NoMethodError: undefined method `inject’ for -1:Fixnum
(root) at :26
call at org/jruby/RubyProc.java:268
call at org/jruby/RubyProc.java:228
each at /builtin/java/java.util.rb:7
(root) at :18

It goes on, but that is the gist. I would be interested in trying your
method. I totally acknowledge that I am self taught and just made these
arrays because I don’t know how else to accomplish this.

They are basically attributes of the same items. We process a hard
drive of data and the metadata and text go into the index/database.

I am just querying that with ruby to get a report of what processed on
what date and group the totals by the date information.

I found that my ruby didn’t give the exact output I mentioned last
night. IT was more like this:
1/1/121/9/12 - 1500 - 60934823 - 540 - 469048
1/1/121/9/12 - 1500 - 60934823 - 540 - 469048

Its putting the two dates running into each other, and summing the whole
total and then repeating the output. btw it took like 6 hours to get
those 2 lines to run on an index with 2.5 million records.

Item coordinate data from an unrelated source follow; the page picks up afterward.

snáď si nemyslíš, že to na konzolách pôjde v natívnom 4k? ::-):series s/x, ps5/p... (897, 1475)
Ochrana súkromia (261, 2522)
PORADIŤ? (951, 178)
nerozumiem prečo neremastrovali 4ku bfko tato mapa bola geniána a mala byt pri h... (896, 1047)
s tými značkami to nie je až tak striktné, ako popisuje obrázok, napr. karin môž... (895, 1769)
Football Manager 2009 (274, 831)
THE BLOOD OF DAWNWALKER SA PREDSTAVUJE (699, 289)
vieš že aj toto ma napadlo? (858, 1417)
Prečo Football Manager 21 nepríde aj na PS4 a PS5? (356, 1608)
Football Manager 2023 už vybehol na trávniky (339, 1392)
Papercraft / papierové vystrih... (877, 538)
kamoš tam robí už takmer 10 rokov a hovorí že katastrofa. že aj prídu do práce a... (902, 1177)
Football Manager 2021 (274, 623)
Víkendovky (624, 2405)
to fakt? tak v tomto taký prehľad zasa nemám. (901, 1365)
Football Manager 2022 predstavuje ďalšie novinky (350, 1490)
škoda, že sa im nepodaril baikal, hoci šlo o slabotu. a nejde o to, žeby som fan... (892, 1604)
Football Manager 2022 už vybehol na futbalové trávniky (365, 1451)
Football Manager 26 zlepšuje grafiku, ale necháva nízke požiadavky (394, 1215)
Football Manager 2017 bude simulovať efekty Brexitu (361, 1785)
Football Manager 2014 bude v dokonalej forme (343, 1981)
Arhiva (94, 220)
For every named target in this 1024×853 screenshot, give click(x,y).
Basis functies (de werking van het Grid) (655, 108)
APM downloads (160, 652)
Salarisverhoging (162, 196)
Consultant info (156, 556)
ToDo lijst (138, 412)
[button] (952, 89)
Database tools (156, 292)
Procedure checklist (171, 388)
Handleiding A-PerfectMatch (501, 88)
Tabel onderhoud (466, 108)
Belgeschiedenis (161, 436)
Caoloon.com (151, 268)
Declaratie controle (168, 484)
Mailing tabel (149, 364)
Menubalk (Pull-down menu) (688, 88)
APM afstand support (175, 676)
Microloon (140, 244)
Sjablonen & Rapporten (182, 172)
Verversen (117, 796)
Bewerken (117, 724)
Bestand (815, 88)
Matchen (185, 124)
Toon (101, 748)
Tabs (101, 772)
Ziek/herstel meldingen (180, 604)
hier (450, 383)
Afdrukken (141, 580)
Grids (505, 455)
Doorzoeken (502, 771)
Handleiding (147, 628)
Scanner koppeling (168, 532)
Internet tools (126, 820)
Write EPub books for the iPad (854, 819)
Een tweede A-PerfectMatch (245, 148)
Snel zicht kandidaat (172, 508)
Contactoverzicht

Would hope to make this more efficient as I build it. Those are just a
couple of the numbers I need. In the end I need to get like 20
different aggregates into the report. I just know that if I can get the
best method down, I can replicate it.

Thanks for taking the time to help me!

I found this:
http://markusjais.com/the-group_by-method-from-rubys-enumerable-mixin-and-compared-with-scal/

But I don’t know how that would work with what I am doing.

Sorry that I don’t know how to accomplish what I need to accomplish. I
just know how to run the report manually in the application. Hoping I
can develop the ruby script to make it faster and more efficient.

I used the other method you put in the code to run the sum, and am
trying it now. It has been running for an hour. Once it finishes, I
will report back on what the output looks like.

Thanks again. I appreciate you taking the time to look at this issue.